Objective: T-helper (Th)-17 lymphocytes play a crucial role in maintenance and regulation of gut immunity. Our laboratory has demonstrated that acute ethanol (EtOH) exposure before burn injury results in intestinal T cell suppression and enhanced bacterial translocation.
Background: To extend these studies, we examined the effects of EtOH exposure and burn injury on Th17 responses within intestinal lymphoid Peyer's patches (PP). We further investigated whether restitution of interleukin (IL)-23 enhances PP cell IL-17 and IL-22 after EtOH and burn injury.
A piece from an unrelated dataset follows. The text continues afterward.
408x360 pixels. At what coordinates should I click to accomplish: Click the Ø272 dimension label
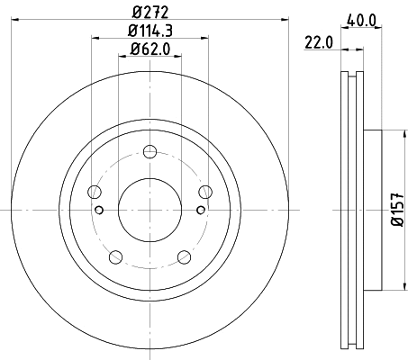[150, 14]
Methods: Male mice, approximately 25 g, were gavaged with EtOH (2.9 mg/kg) before receiving an approximately 12.5% total body surface area full thickness burn. One day postinjury, PP mixed cells were cultured in the presence of plate-bound anti-CD3/soluble anti-CD28 in the presence or absence of IL-23 for 48 hours. Supernatants were harvested for IL-17 and IL-22 levels.
Results: When combined with EtOH intoxication, burn injury significantly decreased IL-17 and IL-22, as compared with sham injury. IL-23 treatment successfully increased levels of IL-22 but not IL-17. This restoration was prevented when PP cells were treated with CH-223191, an aryl hydrocarbon receptor inhibitor. To further delineate the mechanism of differential IL-17 and IL-22 suppression, PP cells were treated with phorbol 12-myristate 13-acetate (PMA) and ionomycin, which signal via protein kinase C (PKC) and calcium flux. Treatment with PMA and ionomycin significantly prevented the decrease in IL-17 but not IL-22 after EtOH exposure and burn injury.
Conclusions: These findings suggest that IL-23-mediated restoration of IL-22 is aryl hydrocarbon receptor dependent, whereas IL-17 requires activation of protein kinase C and intracellular calcium signaling.